[Exercise] After locating the line with "Instruction: Copy the" in the entries below, set down exactly that line and each one after it to the end, skipping pictures.

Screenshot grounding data
====
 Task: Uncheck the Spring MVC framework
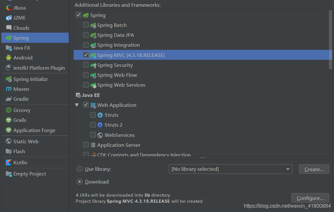[x=86, y=54]
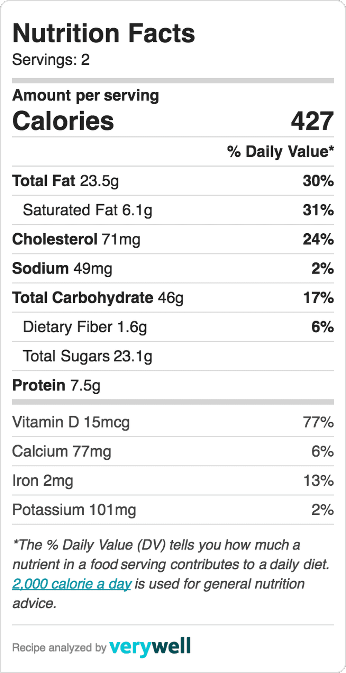The height and width of the screenshot is (673, 346).
Task: Select the Calories 427 value
Action: tap(312, 121)
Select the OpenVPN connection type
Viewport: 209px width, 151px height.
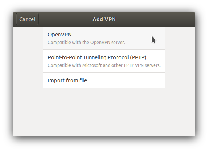click(104, 38)
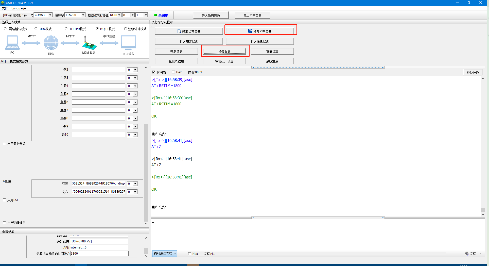Image resolution: width=489 pixels, height=266 pixels.
Task: Click the network globe icon
Action: click(51, 43)
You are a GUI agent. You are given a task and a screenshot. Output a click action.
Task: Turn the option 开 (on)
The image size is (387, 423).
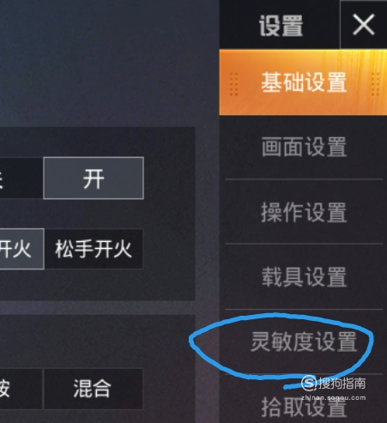(94, 178)
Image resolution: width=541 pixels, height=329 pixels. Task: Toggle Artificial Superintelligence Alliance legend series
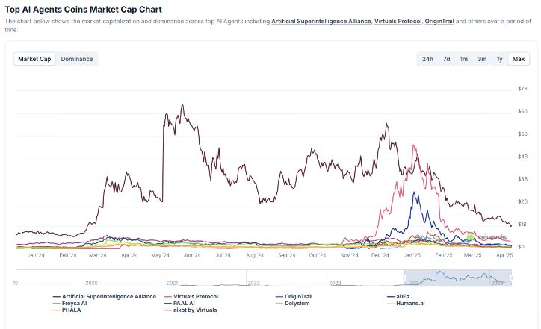[105, 297]
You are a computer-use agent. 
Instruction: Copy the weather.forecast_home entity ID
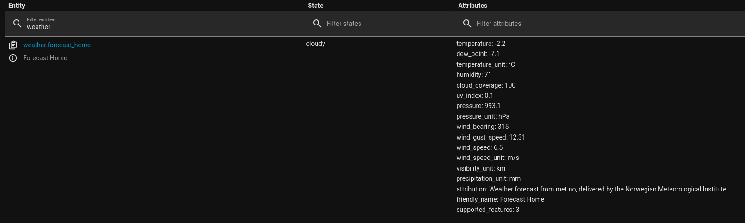13,45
====
[Answer below]
Instruction: Copy the weather.forecast_home entity ID
13,45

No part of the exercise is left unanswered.